賑やかなお酒の席が多いという、まおさんも「テンションをあげて参加」とあるので、ドーパミンが優位と考えられます。交感神経優位の状態が続き、腸の動きが抑制されてしまっているのかもしれません。そのため、クイズの答えは「1,落ち着いた雰囲気の店を選ぶ」。ゆったりとお酒を楽しむほうが、腸の動きが抑制されず、下痢を起こしづらくなる可能性があります。
「酢」も摂り方によっては有用
もう一つの選択肢「お酢を飲む」ですが、不正解というわけではありません。ただ、「お酢」に含まれる「酢酸菌」の状態に注目しましょう。
酢酸菌はアルコール分解酵素を持っており、アルコールを酢酸に変えることができます。お酢を一緒にとることで、摂取したアルコールを分解し、私たちの負担を軽減することが論理上は期待できるのです。

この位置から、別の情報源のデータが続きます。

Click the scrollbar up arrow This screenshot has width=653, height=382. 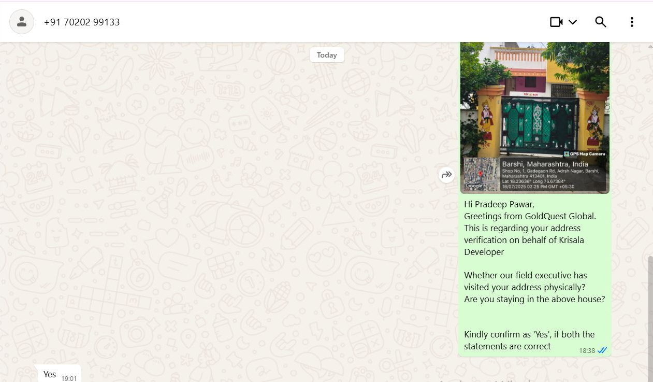[x=650, y=47]
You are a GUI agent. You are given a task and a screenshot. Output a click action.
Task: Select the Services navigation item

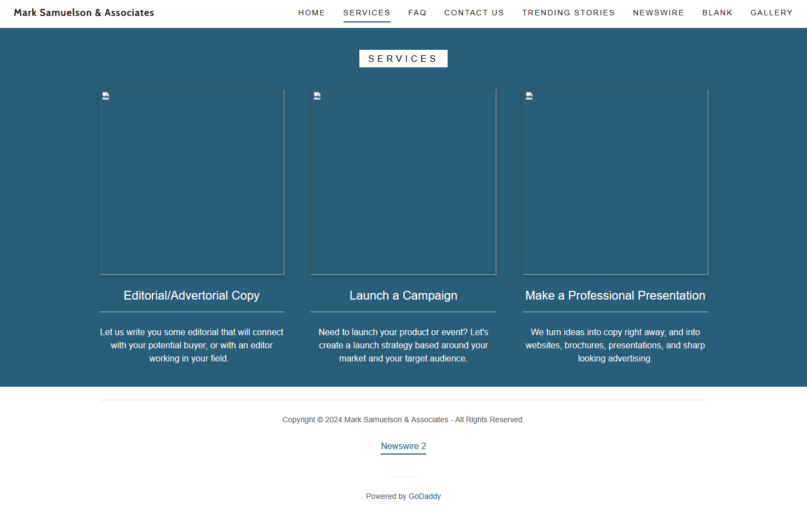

しかし、市販品の多くは製造段階で「ろ過」を行うので、酢酸菌は取り除かれてしまいます。すると、酢酸菌が除かれているお酢を飲んでも、体中でのアルコール分解は期待できません。飲酒前に摂るとすれば、酢酸菌のサプリメントや、無ろ過のにごり酢などを試すのが良いでしょう!
お酒の席で起こる下痢は、雰囲気以外にもさまざまな要因で引き起こされる場合があります。アルコールによる刺激はもちろん、食べ物の脂質、お酒の種類、その日の体調などが複合的に関係していることも。「落ち着いた雰囲気の飲み会であれば、ある程度の量を飲んでもOK」ということではないので要注意です。体調や、自分の許容量に合わせて飲む量をコントロールし、終わった後も含めて楽しい飲み会にしてくださいね。